If we decide that we want to minimize crowd out of employer sponsored health insurance and to minimize disruption, then that favors means tested subsidies, while seeking ways to keep employer sponsored health insurance as stable as possible (employer mandates). However, today we are worrying about the impact on the labor market of the ACA, that does just these things.

I am drawn to the question “how do you want your children (or grand children) to get health insurance in 20 years?” I think that a distant system in which employment is not a means of obtaining health insurance would be a better way to do it, and could lead to more risk taking in the economy. And the ACA as eventually modified in some way by the Republican PCARE proposal can be the first steps to this, assuming near continuous tweaking for the rest of my life. The alternatives to this muddled through approach strike me as politically impossible (big bang single payer, ESI level of flat subsidy provided to everyone), or are unknown to me.

cross posted at freeforall

Comments

  1. Ken Rhodes says

    I am somewhat befuddled by argument based on marginal tax rate differential. This assumes consumers are fully rational actors making fully rational decisions with perfect information, and making those decisions based on expected value, rather than some other minimax criteria.

    I have known several people who have continued to work past the time when they would have otherwise retired, simply because that was the only way they could get affordable health insurance. Assuming that there are some number of jobs to be filled (certainly an oversimplification), then if ACA removes a certain number of employees from the workforce because they no longer need their jobs for insurance, the net impact on the nation's economy is beneficial, freeing up those jobs to be taken by folks who need them.

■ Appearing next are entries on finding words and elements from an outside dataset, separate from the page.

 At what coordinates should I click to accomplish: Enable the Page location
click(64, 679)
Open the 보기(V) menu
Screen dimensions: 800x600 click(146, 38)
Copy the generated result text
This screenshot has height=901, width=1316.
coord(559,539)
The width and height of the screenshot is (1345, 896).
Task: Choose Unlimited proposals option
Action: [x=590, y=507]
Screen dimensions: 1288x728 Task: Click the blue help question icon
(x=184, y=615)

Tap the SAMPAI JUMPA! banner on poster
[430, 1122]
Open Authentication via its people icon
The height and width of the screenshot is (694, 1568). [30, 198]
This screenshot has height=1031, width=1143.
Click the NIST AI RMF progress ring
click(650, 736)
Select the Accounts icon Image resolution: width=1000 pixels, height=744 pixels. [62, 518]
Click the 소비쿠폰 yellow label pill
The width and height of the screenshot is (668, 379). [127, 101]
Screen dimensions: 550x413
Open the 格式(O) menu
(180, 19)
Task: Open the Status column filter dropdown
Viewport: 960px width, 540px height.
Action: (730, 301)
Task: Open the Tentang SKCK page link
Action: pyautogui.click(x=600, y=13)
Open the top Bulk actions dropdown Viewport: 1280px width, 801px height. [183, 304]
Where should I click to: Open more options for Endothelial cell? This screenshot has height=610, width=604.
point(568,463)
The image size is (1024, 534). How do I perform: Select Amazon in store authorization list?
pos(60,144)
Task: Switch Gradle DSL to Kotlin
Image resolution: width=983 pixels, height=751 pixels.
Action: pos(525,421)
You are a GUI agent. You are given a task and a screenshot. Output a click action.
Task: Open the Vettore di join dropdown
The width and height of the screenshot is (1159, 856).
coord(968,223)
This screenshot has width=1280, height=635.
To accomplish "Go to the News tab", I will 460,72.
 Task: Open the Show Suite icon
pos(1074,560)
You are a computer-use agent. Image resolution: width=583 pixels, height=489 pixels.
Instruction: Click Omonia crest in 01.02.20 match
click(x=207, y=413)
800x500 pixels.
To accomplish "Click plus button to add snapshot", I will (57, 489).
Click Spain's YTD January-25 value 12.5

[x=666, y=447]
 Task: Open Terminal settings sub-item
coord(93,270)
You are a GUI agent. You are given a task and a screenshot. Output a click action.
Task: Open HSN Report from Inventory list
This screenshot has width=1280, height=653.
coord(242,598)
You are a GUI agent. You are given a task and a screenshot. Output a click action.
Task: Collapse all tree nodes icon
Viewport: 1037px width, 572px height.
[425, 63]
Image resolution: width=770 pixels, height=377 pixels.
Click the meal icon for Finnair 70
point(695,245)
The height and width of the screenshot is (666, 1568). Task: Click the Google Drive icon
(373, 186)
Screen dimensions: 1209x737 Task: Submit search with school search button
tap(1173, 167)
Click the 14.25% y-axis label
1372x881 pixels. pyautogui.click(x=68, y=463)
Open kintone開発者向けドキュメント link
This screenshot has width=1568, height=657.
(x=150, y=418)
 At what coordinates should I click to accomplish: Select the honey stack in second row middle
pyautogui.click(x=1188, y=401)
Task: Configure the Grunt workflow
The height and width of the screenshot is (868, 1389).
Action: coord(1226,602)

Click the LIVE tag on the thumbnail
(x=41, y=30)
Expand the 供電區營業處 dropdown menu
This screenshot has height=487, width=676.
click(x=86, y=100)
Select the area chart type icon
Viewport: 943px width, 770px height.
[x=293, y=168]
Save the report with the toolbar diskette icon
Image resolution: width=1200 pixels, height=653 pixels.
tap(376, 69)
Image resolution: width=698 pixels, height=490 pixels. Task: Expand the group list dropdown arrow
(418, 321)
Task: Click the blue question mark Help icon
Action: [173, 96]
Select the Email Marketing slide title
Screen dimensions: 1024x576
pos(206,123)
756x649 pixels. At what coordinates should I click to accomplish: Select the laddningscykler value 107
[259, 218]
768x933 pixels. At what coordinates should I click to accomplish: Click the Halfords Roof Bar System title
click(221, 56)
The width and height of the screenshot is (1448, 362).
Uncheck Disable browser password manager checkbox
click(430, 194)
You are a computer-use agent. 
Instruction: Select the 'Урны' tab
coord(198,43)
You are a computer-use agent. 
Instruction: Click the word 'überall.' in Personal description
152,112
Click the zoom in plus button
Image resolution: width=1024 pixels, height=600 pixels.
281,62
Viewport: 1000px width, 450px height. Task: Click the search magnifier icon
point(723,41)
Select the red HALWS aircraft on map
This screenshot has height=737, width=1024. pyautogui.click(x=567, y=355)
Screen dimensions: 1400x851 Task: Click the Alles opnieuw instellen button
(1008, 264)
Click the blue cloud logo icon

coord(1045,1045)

    This is a hugely complex area of interlocking economic issues and behaviors. I strongly resist stipulating the assumptions mentioned in my first paragraph.

    • paul says

      Apparently the reduction in work hours becomes visible only when the economy reaches full employment. Which is going to happen in just a few years, right after we all get ponies. Until we reach full employment, the effect you mention predominates.

      But perhaps more important than that is that any macro analysis like this ignores the fact that this is a tipping-point effect. It won’t be about individuals working fewer hours in the same jobs, but about people giving up jobs or switching from full to part-time. And that, even with perfectly rational actors, looks completely different.

  2. Kenneth Almquist says

    Re: “A consensus that the pre-ACA status quo is not acceptable”

    On May 16, 2013, the House of Representatives passed H.R. 45, a bill to return us to the pre-ACA status quo. It seems a bit odd to claim a consensus for a position that has been rejected by a majority of the House.